Alas, despite the absence of their main predator it would seem that the wetland birds are finding it difficult to live in peace and harmony. In early April an Avocet was seen to kick the eggs out of a Lapwing nest and take over the small muddy island on which it was breeding. After replacing it with its own nest it in turn received its comeuppance when a Coot filched its only egg, not bothering to eat it but simply dropping it into the water nearby. A few days later another Avocet nest fell foul of a Coot; I arrived in the hide overlooking the flood just in time to see one making off with the last of a clutch of four eggs.

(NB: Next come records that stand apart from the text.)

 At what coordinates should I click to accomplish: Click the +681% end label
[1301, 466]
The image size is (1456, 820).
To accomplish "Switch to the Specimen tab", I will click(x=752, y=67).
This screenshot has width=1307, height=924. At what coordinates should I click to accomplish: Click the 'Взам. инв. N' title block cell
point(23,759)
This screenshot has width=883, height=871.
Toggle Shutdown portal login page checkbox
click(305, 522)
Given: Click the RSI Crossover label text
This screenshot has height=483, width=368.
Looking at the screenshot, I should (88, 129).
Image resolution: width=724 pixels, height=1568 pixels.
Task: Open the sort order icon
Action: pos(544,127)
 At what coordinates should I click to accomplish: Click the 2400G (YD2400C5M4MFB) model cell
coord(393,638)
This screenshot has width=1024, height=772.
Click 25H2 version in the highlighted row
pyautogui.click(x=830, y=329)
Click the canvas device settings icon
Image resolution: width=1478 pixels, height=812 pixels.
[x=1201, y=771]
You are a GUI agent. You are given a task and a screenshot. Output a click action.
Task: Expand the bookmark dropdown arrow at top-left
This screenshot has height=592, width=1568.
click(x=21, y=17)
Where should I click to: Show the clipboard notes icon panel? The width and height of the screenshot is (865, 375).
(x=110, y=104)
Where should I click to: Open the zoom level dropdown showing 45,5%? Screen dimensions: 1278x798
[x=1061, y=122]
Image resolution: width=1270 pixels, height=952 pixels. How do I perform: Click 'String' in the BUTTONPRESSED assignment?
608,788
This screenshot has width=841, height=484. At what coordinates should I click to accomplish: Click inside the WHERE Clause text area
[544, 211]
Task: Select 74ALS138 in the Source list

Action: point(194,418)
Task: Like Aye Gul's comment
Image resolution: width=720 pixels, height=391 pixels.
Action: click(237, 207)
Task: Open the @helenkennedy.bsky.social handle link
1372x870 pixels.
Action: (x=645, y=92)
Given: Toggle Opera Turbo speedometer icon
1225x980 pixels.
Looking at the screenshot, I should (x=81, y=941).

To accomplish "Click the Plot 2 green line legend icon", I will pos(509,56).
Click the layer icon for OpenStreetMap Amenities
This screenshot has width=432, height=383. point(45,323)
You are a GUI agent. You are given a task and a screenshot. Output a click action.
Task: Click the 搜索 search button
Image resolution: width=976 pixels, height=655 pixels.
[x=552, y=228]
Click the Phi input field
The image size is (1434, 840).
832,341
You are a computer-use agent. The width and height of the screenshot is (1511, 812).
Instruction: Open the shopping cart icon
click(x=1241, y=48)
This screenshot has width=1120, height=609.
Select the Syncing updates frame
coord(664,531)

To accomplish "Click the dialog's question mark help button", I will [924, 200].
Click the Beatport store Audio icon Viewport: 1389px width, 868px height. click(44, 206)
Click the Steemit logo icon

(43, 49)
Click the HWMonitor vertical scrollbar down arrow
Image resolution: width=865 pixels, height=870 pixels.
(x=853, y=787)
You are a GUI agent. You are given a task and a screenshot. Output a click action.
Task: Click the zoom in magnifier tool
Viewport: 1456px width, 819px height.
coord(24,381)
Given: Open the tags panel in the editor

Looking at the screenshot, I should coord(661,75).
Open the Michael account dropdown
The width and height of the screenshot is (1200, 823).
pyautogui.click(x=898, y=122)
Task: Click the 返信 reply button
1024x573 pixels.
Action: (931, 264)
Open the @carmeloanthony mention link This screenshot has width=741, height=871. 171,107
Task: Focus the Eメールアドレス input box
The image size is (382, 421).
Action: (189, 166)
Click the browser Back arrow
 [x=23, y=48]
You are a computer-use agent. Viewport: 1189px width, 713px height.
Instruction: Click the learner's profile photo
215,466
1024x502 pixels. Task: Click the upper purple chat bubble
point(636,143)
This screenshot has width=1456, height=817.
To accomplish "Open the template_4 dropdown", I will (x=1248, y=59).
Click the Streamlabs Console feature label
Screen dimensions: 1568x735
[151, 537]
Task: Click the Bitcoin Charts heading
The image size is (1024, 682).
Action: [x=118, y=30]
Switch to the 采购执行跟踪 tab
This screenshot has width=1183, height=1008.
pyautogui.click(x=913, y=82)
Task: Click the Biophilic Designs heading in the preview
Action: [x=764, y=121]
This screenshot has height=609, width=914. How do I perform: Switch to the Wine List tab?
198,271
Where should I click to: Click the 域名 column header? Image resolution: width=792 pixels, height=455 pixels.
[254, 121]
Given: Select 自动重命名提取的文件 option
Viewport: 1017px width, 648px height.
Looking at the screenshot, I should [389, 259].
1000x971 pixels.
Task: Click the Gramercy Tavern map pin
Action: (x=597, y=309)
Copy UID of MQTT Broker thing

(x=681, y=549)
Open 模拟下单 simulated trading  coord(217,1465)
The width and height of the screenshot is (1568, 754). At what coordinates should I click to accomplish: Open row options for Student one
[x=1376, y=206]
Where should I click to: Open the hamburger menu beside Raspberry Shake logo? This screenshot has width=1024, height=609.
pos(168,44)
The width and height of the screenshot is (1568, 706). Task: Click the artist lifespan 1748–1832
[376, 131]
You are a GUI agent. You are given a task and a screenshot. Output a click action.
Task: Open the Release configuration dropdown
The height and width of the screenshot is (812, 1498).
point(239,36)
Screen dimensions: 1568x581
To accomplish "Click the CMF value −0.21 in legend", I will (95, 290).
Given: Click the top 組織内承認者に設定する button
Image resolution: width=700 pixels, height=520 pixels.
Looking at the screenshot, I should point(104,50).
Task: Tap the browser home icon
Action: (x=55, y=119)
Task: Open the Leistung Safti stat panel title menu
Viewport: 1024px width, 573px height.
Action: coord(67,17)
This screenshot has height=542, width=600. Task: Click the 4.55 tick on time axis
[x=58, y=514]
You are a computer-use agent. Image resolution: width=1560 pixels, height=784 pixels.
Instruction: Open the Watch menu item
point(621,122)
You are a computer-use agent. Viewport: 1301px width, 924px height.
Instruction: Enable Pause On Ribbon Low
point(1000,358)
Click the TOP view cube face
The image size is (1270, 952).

I never have liked the ruddy things! Another Avocet nest was almost certainly trampled by a Grey Lag Goose, a species with large flat feet activated by a small brain. I strongly suspect that Coots have also been behind the demise of one or two Lapwing nests and also the homicide of their chicks as Lapwings are more selective than Avocets in the interlopers they will attack and at Blue House this spring they reserve a particular venom for any Coot that comes within range of their eggs or young. A good example of this selectiveness occurred on May 5th when I watched a pair of Lapwing nesting in a nearby field single out a lone crow among a flock of seventy rooks for a bit of grievous bodily harm! Anyway, these observations suggest that whereas it is usually Reynard who gets the blame (often correctly) for predation on wetland reserves there are other, less expected, culprits as well. Last year, on another Essex reserve, I even heard rumours of an Oystercatcher swallowing an Avocet chick. The current situation on The Flood has not arisen before as the deeper water this spring has encouraged a plague of Coots, a collective name for this species which in my opinion is most apt! It's no fun being an innocent fluffy bundle of protein on legs - everything is out to get you!